• Page:
▽

Greenspan worked on improving his economic career, climbing steadily up the ladder and becoming one of the country’s most trusted advisers. Greenspan pursued her belief that society functions most efficiently when people actively pursue their own self-interests, to the exclusion of the interests of society as a whole. In an article he wrote in 1966, he declared “the welfare state” was “nothing more than a mechanism by which governments confiscate the wealth of the productive members of a society”. So it came as little surprise to commentators when in 1987 President Ronald Reagan first nominated Greenspan to the Federal Reserve.
But what was surprising was his reappointment, at successive four-year intervals, by different presidents. Greenspan only stepped down from his role in January, 2006, making him the second-longest-serving holder of the position after William McChesney Martin. But for 20 years, as Federal Reserve chair, Alan Greenspan was one of the most powerful men in the world, a trusted adviser to both Republicans – his natural home – and Democrats, such as President Bill Clinton.

△

• Objective:
According to the passage about Alan Greenspan, which Federal Reserve chair served longer than Greenspan did?

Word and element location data
▽

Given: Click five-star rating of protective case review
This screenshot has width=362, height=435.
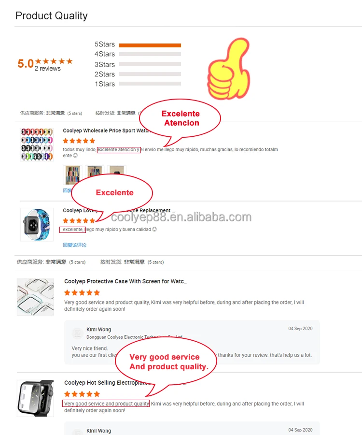Looking at the screenshot, I should point(82,293).

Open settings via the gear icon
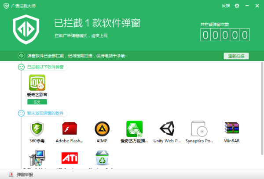[237, 6]
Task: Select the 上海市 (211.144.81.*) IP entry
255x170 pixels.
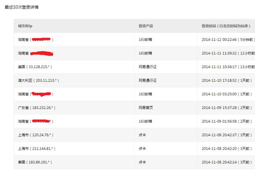Action: click(37, 149)
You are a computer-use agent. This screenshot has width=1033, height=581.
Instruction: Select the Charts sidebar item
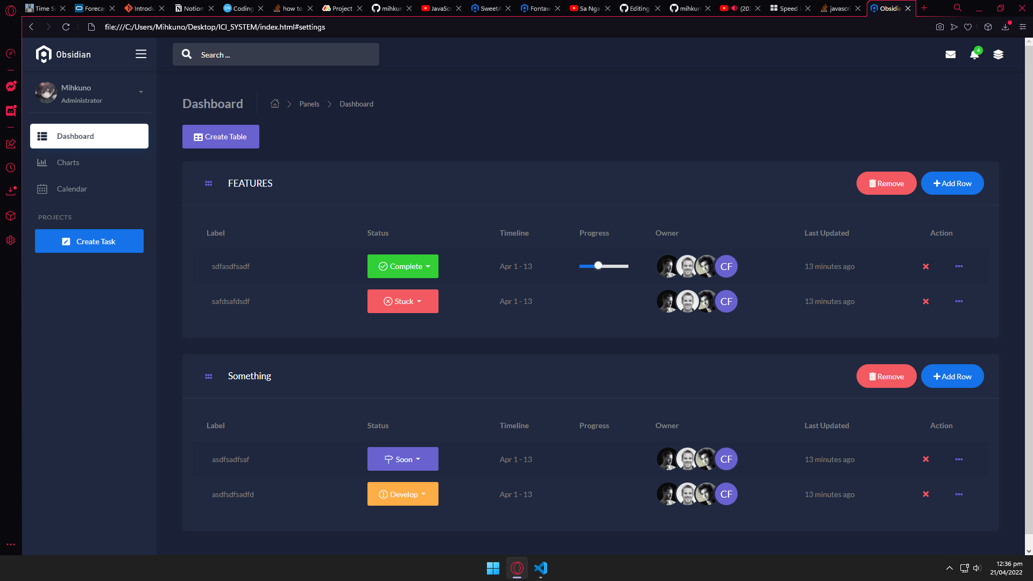coord(68,162)
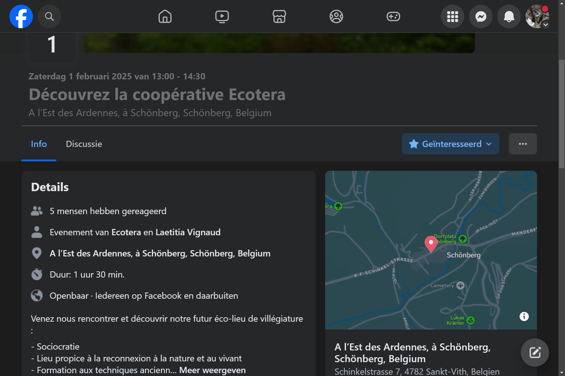Open the notifications bell
This screenshot has width=565, height=376.
(x=509, y=16)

△

• Result below:
William McChesney Martin